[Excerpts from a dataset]
>>

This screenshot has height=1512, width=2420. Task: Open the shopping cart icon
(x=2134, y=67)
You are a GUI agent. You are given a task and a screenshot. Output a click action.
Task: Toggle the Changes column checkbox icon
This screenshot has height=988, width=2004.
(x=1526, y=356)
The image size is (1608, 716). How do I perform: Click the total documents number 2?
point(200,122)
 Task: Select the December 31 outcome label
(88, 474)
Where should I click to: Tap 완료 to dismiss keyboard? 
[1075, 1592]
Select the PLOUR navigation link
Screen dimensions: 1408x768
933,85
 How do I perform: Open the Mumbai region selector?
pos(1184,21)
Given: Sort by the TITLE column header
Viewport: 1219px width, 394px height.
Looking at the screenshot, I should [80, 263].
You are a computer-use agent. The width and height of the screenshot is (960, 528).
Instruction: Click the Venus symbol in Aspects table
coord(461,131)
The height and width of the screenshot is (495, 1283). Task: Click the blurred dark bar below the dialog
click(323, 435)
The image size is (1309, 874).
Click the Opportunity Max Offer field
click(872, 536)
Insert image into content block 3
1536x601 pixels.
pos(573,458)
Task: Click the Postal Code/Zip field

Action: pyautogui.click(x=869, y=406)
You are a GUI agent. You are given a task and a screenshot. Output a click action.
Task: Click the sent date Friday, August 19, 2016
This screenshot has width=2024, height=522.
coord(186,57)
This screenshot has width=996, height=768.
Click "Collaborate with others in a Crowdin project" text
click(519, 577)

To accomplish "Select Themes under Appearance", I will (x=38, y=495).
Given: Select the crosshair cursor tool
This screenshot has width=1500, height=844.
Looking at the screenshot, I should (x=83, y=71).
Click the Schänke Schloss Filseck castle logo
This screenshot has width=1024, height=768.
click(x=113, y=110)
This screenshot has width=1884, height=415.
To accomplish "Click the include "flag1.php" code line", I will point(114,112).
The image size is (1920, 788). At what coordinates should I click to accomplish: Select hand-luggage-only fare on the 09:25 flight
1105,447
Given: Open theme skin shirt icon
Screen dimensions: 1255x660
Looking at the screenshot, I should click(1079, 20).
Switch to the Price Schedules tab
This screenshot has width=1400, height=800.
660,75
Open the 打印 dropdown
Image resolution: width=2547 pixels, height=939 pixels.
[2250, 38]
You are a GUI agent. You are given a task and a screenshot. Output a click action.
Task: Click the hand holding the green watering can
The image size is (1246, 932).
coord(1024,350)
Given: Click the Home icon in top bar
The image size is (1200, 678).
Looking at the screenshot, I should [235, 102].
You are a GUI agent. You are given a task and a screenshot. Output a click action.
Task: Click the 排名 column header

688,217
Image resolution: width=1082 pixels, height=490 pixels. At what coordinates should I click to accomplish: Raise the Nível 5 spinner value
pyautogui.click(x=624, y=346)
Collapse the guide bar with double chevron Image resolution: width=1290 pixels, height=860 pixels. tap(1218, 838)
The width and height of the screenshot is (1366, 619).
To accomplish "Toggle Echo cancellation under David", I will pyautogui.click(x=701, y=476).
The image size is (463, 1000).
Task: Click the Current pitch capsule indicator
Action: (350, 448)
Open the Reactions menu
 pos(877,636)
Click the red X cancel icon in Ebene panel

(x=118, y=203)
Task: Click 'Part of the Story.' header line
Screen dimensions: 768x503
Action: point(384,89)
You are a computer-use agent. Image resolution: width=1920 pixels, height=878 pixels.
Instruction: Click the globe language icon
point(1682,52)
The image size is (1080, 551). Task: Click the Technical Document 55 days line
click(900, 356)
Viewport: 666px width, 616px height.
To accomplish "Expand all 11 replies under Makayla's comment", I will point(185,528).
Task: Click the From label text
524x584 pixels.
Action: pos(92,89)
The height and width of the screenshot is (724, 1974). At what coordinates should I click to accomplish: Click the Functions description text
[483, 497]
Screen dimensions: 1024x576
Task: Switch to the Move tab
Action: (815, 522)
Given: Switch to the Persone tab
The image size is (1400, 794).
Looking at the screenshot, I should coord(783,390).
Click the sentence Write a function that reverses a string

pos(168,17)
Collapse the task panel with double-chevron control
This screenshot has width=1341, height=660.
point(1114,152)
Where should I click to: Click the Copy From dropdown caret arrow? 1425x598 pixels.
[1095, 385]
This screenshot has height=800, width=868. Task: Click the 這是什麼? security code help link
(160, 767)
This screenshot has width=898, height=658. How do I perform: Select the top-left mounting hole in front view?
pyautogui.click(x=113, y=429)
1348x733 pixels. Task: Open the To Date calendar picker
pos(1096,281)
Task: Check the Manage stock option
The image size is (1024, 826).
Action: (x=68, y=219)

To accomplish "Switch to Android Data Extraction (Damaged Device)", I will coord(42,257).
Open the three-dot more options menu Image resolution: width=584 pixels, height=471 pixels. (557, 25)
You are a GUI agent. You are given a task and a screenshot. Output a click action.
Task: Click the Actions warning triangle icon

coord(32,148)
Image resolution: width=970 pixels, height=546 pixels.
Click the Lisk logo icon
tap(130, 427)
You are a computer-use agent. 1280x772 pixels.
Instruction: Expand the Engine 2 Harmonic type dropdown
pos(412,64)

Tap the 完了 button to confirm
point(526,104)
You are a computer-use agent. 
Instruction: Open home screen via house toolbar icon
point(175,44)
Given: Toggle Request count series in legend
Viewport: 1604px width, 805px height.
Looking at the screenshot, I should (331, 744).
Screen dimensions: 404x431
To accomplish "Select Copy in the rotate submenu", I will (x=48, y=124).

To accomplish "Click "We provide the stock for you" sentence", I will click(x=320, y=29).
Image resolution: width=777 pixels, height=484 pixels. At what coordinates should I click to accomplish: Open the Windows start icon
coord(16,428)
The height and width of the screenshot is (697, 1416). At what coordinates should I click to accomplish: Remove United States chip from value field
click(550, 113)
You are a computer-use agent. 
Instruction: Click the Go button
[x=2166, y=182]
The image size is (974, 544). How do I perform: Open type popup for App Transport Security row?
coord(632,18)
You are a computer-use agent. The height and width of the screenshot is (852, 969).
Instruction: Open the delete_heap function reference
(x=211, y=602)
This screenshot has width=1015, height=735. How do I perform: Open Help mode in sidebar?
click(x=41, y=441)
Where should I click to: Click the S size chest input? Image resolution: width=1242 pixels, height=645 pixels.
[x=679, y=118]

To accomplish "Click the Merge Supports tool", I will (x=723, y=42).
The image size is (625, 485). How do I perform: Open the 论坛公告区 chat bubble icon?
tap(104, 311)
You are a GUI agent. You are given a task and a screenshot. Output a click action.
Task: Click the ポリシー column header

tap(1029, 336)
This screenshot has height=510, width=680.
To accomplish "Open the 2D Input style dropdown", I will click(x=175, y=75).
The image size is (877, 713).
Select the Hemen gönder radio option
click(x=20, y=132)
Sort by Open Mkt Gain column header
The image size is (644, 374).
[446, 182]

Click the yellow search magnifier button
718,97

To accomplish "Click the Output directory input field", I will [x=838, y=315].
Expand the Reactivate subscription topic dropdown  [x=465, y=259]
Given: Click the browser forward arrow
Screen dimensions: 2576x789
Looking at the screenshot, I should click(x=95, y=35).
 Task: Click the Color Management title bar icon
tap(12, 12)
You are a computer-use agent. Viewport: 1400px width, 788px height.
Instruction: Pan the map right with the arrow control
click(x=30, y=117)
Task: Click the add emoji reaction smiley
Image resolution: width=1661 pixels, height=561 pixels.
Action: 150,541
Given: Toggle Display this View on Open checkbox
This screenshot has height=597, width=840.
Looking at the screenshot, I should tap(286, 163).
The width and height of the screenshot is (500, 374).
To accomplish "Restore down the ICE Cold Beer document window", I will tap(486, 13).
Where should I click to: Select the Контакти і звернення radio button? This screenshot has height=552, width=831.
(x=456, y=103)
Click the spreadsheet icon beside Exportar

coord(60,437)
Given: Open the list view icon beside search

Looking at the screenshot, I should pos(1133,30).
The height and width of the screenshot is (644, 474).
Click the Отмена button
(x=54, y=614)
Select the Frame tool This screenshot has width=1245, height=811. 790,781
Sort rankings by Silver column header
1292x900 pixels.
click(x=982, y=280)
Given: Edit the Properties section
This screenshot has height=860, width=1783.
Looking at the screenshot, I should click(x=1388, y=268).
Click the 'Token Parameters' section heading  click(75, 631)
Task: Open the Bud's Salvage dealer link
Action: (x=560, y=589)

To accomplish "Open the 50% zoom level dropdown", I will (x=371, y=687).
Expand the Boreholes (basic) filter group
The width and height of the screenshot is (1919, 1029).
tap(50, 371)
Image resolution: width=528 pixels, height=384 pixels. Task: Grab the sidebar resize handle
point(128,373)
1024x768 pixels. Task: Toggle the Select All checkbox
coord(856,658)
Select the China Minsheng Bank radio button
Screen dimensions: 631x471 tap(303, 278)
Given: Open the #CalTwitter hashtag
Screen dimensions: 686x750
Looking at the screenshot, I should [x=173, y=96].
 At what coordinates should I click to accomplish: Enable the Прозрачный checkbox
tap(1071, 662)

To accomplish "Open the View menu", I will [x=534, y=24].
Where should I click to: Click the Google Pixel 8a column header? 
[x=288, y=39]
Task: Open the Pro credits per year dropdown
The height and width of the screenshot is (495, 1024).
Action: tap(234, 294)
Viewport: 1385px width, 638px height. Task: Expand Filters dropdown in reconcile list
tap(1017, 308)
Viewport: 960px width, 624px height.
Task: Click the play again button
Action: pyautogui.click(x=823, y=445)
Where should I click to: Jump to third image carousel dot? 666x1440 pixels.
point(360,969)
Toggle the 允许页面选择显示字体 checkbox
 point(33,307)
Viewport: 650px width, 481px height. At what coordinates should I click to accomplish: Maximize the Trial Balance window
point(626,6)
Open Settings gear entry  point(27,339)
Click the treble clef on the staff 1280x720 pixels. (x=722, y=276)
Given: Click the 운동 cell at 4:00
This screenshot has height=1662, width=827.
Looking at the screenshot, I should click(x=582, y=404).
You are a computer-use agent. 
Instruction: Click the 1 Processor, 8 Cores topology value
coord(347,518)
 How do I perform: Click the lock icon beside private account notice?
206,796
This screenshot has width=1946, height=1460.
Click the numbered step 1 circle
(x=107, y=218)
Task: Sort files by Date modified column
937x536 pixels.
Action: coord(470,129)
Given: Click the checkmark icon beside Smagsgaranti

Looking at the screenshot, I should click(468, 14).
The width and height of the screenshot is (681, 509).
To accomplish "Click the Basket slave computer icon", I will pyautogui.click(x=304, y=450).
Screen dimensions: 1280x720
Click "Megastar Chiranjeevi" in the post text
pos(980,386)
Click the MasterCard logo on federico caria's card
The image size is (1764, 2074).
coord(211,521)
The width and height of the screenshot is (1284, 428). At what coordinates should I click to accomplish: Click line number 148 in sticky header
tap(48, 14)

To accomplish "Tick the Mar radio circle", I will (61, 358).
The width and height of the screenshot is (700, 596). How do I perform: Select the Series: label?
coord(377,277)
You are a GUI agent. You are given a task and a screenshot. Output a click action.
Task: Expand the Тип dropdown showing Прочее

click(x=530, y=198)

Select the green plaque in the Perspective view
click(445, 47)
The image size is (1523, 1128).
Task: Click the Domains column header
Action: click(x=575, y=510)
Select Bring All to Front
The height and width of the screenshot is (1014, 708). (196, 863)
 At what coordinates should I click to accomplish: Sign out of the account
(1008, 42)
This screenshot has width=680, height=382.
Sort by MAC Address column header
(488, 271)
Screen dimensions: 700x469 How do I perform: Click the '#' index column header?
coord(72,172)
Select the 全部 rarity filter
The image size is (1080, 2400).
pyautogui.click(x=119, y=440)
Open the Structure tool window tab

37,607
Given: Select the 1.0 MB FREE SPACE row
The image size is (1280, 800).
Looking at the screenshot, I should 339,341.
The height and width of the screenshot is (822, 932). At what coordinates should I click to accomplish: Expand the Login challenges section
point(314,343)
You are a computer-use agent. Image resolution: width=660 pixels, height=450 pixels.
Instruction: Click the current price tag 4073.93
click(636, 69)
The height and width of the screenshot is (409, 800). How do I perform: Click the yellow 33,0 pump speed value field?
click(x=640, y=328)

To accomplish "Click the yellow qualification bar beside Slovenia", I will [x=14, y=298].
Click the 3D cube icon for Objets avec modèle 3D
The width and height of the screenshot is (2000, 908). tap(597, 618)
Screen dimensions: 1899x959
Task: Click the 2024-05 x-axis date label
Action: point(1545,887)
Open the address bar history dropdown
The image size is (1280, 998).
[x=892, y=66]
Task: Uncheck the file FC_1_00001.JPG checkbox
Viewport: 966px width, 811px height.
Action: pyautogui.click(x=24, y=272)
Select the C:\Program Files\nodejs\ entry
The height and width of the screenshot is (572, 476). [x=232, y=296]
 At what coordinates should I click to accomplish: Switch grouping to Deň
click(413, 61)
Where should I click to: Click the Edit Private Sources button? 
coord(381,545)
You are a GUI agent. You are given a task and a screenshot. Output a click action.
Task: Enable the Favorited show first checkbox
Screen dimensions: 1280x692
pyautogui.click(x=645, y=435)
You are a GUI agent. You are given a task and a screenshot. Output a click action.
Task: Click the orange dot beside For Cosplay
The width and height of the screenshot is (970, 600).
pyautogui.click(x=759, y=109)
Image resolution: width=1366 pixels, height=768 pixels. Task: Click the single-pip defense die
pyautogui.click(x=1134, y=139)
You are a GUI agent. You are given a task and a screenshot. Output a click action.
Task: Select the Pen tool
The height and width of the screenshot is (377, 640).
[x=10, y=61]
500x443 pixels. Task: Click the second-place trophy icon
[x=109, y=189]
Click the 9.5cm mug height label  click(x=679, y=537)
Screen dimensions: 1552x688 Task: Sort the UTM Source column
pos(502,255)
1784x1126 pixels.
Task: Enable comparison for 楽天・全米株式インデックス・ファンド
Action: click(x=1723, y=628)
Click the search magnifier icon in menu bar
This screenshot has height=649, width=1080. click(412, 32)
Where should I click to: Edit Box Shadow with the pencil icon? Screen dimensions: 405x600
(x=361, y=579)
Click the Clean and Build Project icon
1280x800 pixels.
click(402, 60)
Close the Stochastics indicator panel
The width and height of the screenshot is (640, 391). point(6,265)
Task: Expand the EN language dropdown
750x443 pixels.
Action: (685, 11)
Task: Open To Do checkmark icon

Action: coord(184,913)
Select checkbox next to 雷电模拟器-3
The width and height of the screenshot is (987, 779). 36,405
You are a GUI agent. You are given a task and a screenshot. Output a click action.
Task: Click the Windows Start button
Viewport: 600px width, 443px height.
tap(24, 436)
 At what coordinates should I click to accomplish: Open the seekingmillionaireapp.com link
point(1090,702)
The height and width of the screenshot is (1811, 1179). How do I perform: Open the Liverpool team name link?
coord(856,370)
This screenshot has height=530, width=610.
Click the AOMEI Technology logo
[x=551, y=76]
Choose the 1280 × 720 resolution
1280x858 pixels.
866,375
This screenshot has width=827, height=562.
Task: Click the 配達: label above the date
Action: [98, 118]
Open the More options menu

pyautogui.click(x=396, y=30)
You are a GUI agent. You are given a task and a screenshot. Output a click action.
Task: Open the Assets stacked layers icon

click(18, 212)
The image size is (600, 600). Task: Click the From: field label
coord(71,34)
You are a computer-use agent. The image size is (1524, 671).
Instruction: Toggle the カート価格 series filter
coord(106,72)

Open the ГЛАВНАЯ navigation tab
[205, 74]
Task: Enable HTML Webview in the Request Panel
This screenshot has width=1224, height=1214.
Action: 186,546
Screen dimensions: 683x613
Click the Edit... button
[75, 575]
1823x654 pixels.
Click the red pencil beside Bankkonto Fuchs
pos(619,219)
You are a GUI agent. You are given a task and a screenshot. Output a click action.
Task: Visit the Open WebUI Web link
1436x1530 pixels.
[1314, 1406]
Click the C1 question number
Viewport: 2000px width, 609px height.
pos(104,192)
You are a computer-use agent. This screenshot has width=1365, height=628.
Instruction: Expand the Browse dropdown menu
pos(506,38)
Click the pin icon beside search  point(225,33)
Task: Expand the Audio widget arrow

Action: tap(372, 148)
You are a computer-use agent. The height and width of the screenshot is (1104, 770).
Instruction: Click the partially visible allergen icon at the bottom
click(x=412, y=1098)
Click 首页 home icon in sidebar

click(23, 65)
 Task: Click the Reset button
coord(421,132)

<<

For each line above that contains "double", add one to a count, then state only the final number.

• _Task response_:
2